Delayed initial treatment, as well as female sex and a higher disease activity, are major predictors of refractory RA, according to data.
To analyze the predictors of refractory RA, Bécède and colleagues reviewed information from a longitudinal academic clinical database, established more than 15 years ago at the Medical University of Vienna’s rheumatology department. They identified 412 patients for inclusion in their study. Of these patients, 70 met the criteria for refractory RA, which the researchers defined as failing to reach at least low disease activity with three or more disease-modifying antirheumatic drug courses, including one or more biological, during a total of 18 months or more.

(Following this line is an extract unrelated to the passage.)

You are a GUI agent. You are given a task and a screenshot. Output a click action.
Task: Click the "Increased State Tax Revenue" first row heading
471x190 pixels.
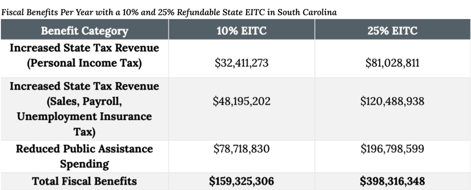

Those patients were compared to a control group of 102 participants who did response within the first two treatments — these patients were classified as “treatment amenable.” The remaining 240 patients met neither definition. The researchers completed logistic regression analysis to find risk factors for refractory disease courses. They also used sensitivity analyses regarding various definitions of refractory RA, to help confirm their results.
According to the researchers, 92.9% of the patients with refractory RA were women, compared with 70.6% in the control group (P < .001). In addition, patients with refractory RA were younger at disease onset, with a median age of 44.37 years, compared with 51.14 years in the control group (P=.002). They also demonstrated higher disease activity at first onset compared with controls, with a median Clinical Disease Activity Index (CDAI) of 26.06 among those with refractory RA vs. 15.39 for those who were treatment amenable (P < .001).
Lastly, delays in initial treatment were significantly longer among patients with refractory RA, with a median delay of 3.17 years, compared with 1.45 years in the control group (P =.001). Following multivariable analyses, only treatment delay, female sex and higher CDAI remained as independent predictors of refractory disease course.
“The matrix risk model, which includes the identified risk factors of female gender, treatment delay and disease activity, provides a novel tool for the determination of a risk to become a refractory RA patient, thus informing rheumatologists and patients on the potential necessity of a particularly intensive treatment approach,” Bécède said. “We can also conclude on the conceptual and practical presence of the window of opportunity in RA regarding the ability of rheumatologists to change the course of the disease in patients with RA. Thus, delay of DMARD treatment start is a major risk factor of a subsequent therapeutic failure.” – by Jason Laday
Disclosure: Bécède reports no relevant financial disclosures. Please see the study for all other relevant financial disclosures.